How to trick the USPTO into talking to me?

277 views
Skip to first unread message

Robert S. Kissel

unread,
Mar 14, 2012, 9:24:02 PM3/14/12
to www-mecha...@googlegroups.com
You'd think the U.S. Patent & Trademark Office would just have a very
simple query for this, but no.

I've been scratching my head for days, now, trying to figure out what
I need to do to retrieve the form on this page:

https://ramps.uspto.gov/eram/getMaintFeesInfo.do

The obvious business of capturing the hidden field contents and
loading a fields hash appropriately will only return a page with an
error they probably submit whenever they guess that you're a program,
rather than a Web browser; but if you try to retrieve the form in
Opera or Firefox all will go as expected.

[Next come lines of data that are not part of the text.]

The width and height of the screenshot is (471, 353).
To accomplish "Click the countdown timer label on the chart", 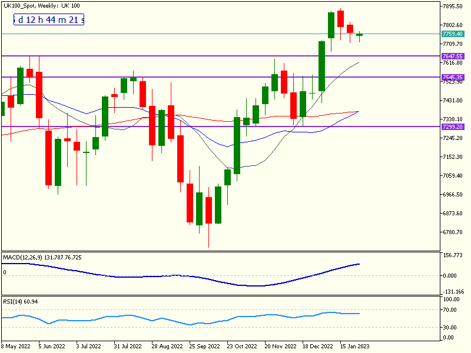I will pos(49,20).
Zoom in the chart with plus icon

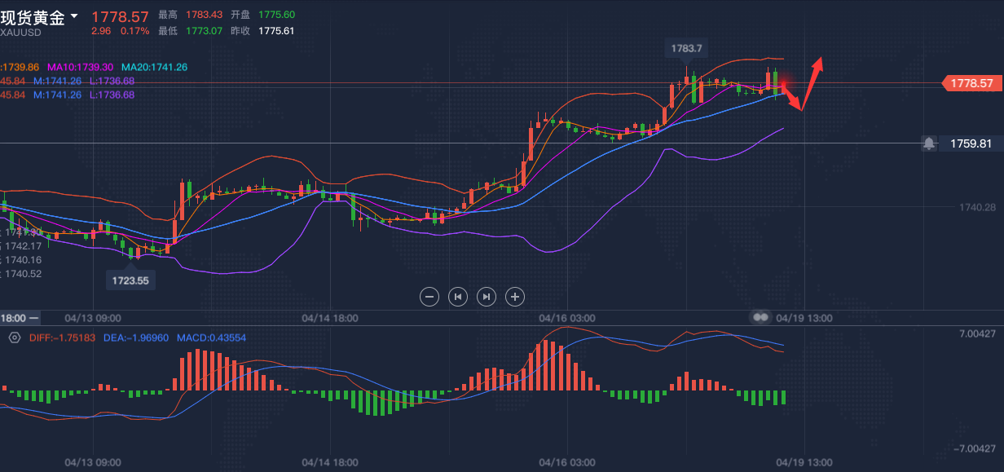(515, 297)
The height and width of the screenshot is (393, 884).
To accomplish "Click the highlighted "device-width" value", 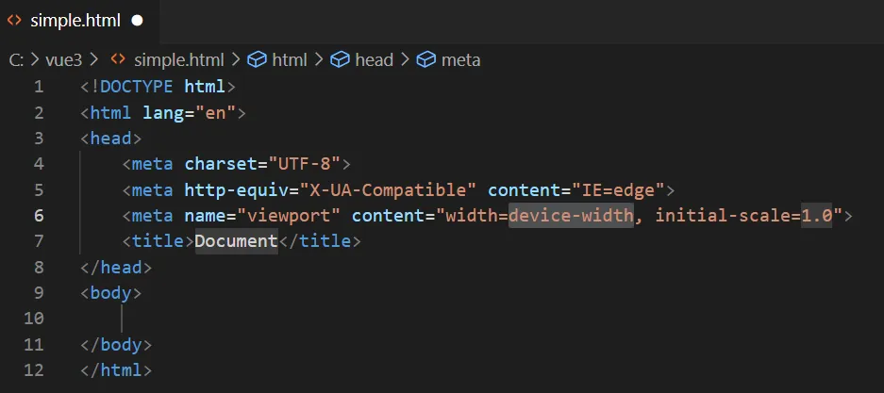I will point(571,215).
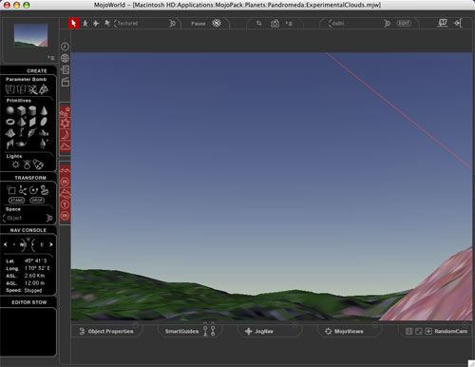This screenshot has height=367, width=475.
Task: Add a cone primitive
Action: point(44,110)
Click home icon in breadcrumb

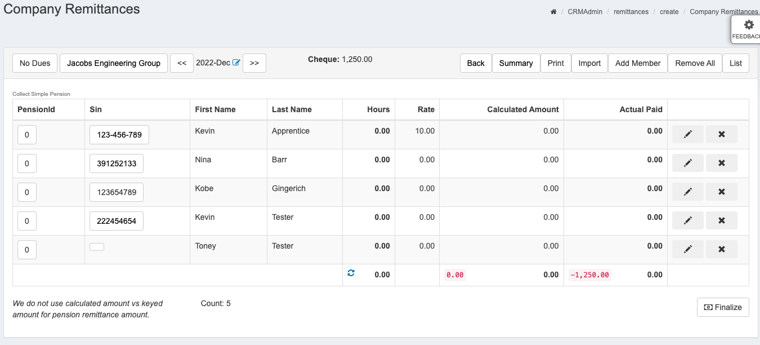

Since the transaction is over HTTPS, I can't just sniff at it and
write a simulation of every bite the server and client are throwing at
one another.

This should be an hour's coding, not days and days of fruitless head scratching.

Does anybody know what the trouble is? Is there a special step I have
to do to make the Mechanize object impersonate a browser or hurl back
whatever idiotic cookies and markers and other such tin-cans the
server is tossing at visitors?

Code that doesn't do what we want follows:
==========================
#!/usr/bin/perl -w

use WWW::Mechanize;

$patno or $patno = '7107206';
$serno or $serno = '10130357';

my $url = 'https://ramps.uspto.gov/eram/patentMaintFees.do';
my $m = WWW::Mechanize->new();
$m->get($url);

my( $parameter ) = $m->content =~ m{getMaintFeesInfo\.do;([^'"]*)};
my( $signature ) = $m->content =~ m/name=\"signature\"\s+value=\"([^"]+)\"/;
my( $loadtime ) = $m->content =~ m/name=\"loadTime\"\s+value=\"([^"]+)\">/ ;
my( $sessionId ) = $m->content =~ m/\"sessionId\" value=\"(.+)\">/ ;
print "$parameter\n$signature\n$sessionId\n$loadtime\n";

my $fields = {
'patentNum' => $patno,
'applicationNum' => $serno,
'signature' => $signature,
'loadTime' => $loadtime,
'sessionId' => $sessionId,
'maintFeeAction' => 'Retrieve Fees to Pay',
'maintFeeYear' => '04',
};

my $r = $m->submit_form( form_number => 1, fields => $fields );

print $r->content;

bem

unread,
Mar 16, 2012, 6:29:35 AM3/16/12
to www-mecha...@googlegroups.com
You could use WWW::Mechanize::FormFiller

#!/usr/bin/perl -w
use strict;
use WWW::Mechanize;
use WWW::Mechanize::FormFiller;
use URI::URL;

my $agent = WWW::Mechanize->new( autocheck => 1 );
my $formfiller = WWW::Mechanize::FormFiller->new();
$agent->env_proxy();

  $agent->get('https://ramps.uspto.gov/eram/getMaintFeesInfo.do');
   $agent->form_number(1) if $agent->forms and scalar @{$agent->forms};
  { local $^W; $agent->current_form->value('patentNum', '7107206'); };
  { local $^W; $agent->current_form->value('applicationNum', '10130357'); };
  $agent->submit();

Robert S. Kissel

unread,
Mar 17, 2012, 12:19:10 AM3/17/12
to WWW::Mechanize users
The problem isn't that the form isn't getting filled; the problem is
that instead of coming back with an answer, it comes back (with the
form filled) and says it cannot answer because I'm a machine, rather
than a human using a Web client program on a GUI interface. Somehow
it is detecting that, and I don't know what I can do to sniff a
legitimate transaction (since it's in https) to try to write a
simulator of what Opera or Chrome or Firefox does when it connects.

Andy Lester

unread,
Mar 17, 2012, 12:21:24 AM3/17/12
to www-mecha...@googlegroups.com

On Mar 16, 2012, at 11:19 PM, Robert S. Kissel wrote:

it cannot answer because I'm a machine, rather
than a human using a Web client program on a GUI interface. 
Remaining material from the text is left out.